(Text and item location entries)
○ ○ ○ ○ ○ ○ ○
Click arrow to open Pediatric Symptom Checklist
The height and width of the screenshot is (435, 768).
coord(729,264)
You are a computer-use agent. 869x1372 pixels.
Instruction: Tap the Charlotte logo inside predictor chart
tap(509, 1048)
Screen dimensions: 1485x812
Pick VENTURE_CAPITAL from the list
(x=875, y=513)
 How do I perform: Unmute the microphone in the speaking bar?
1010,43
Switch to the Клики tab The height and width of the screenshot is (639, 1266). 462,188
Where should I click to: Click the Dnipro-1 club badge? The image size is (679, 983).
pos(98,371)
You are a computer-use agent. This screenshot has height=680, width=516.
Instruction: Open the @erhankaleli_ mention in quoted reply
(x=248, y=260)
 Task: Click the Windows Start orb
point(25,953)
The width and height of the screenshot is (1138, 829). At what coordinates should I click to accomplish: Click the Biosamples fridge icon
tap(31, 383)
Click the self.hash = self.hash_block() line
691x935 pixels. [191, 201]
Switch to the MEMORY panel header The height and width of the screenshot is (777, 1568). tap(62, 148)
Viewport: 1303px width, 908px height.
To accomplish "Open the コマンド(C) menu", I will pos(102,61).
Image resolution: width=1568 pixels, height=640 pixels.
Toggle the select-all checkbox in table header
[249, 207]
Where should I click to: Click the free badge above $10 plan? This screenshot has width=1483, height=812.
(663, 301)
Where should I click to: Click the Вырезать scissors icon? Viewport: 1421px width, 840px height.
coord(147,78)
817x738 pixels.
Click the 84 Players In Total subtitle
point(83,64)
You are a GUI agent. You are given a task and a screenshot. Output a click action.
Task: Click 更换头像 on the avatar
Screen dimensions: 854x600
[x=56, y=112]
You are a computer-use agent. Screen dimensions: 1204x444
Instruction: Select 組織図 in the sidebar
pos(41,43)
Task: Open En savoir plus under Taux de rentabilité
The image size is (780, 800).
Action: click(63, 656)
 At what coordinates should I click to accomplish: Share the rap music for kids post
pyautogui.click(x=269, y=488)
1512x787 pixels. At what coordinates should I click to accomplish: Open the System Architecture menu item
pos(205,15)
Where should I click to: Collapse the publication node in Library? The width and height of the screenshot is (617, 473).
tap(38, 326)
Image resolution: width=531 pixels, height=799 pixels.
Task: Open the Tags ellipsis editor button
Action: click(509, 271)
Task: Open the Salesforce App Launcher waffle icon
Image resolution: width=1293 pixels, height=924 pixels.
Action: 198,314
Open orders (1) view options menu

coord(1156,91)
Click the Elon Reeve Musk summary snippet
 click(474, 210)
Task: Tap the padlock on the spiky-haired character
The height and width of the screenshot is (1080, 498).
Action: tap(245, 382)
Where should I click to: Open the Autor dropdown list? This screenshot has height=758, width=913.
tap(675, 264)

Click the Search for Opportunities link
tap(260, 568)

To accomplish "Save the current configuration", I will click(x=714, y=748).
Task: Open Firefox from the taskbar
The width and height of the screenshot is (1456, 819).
○ ○ ○ ○ ○ ○ ○
**Required task**: Reproduce every one of the lines above without any change.

**Result of the task**:
Click arrow to open Pediatric Symptom Checklist
The height and width of the screenshot is (435, 768).
coord(729,264)
You are a computer-use agent. 869x1372 pixels.
Instruction: Tap the Charlotte logo inside predictor chart
tap(509, 1048)
Screen dimensions: 1485x812
Pick VENTURE_CAPITAL from the list
(x=875, y=513)
 How do I perform: Unmute the microphone in the speaking bar?
1010,43
Switch to the Клики tab The height and width of the screenshot is (639, 1266). 462,188
Where should I click to: Click the Dnipro-1 club badge? The image size is (679, 983).
pos(98,371)
You are a computer-use agent. This screenshot has height=680, width=516.
Instruction: Open the @erhankaleli_ mention in quoted reply
(x=248, y=260)
 Task: Click the Windows Start orb
point(25,953)
The width and height of the screenshot is (1138, 829). At what coordinates should I click to accomplish: Click the Biosamples fridge icon
tap(31, 383)
Click the self.hash = self.hash_block() line
691x935 pixels. [191, 201]
Switch to the MEMORY panel header The height and width of the screenshot is (777, 1568). tap(62, 148)
Viewport: 1303px width, 908px height.
To accomplish "Open the コマンド(C) menu", I will pos(102,61).
Image resolution: width=1568 pixels, height=640 pixels.
Toggle the select-all checkbox in table header
[249, 207]
Where should I click to: Click the free badge above $10 plan? This screenshot has width=1483, height=812.
(663, 301)
Where should I click to: Click the Вырезать scissors icon? Viewport: 1421px width, 840px height.
coord(147,78)
817x738 pixels.
Click the 84 Players In Total subtitle
point(83,64)
You are a GUI agent. You are given a task and a screenshot. Output a click action.
Task: Click 更换头像 on the avatar
Screen dimensions: 854x600
[x=56, y=112]
You are a computer-use agent. Screen dimensions: 1204x444
Instruction: Select 組織図 in the sidebar
pos(41,43)
Task: Open En savoir plus under Taux de rentabilité
The image size is (780, 800).
Action: click(63, 656)
 At what coordinates should I click to accomplish: Share the rap music for kids post
pyautogui.click(x=269, y=488)
1512x787 pixels. At what coordinates should I click to accomplish: Open the System Architecture menu item
pos(205,15)
Where should I click to: Collapse the publication node in Library? The width and height of the screenshot is (617, 473).
tap(38, 326)
Image resolution: width=531 pixels, height=799 pixels.
Task: Open the Tags ellipsis editor button
Action: click(509, 271)
Task: Open the Salesforce App Launcher waffle icon
Image resolution: width=1293 pixels, height=924 pixels.
Action: 198,314
Open orders (1) view options menu

coord(1156,91)
Click the Elon Reeve Musk summary snippet
 click(474, 210)
Task: Tap the padlock on the spiky-haired character
The height and width of the screenshot is (1080, 498).
Action: tap(245, 382)
Where should I click to: Open the Autor dropdown list? This screenshot has height=758, width=913.
tap(675, 264)

Click the Search for Opportunities link
tap(260, 568)

To accomplish "Save the current configuration", I will click(x=714, y=748).
Task: Open Firefox from the taskbar
The width and height of the screenshot is (1456, 819).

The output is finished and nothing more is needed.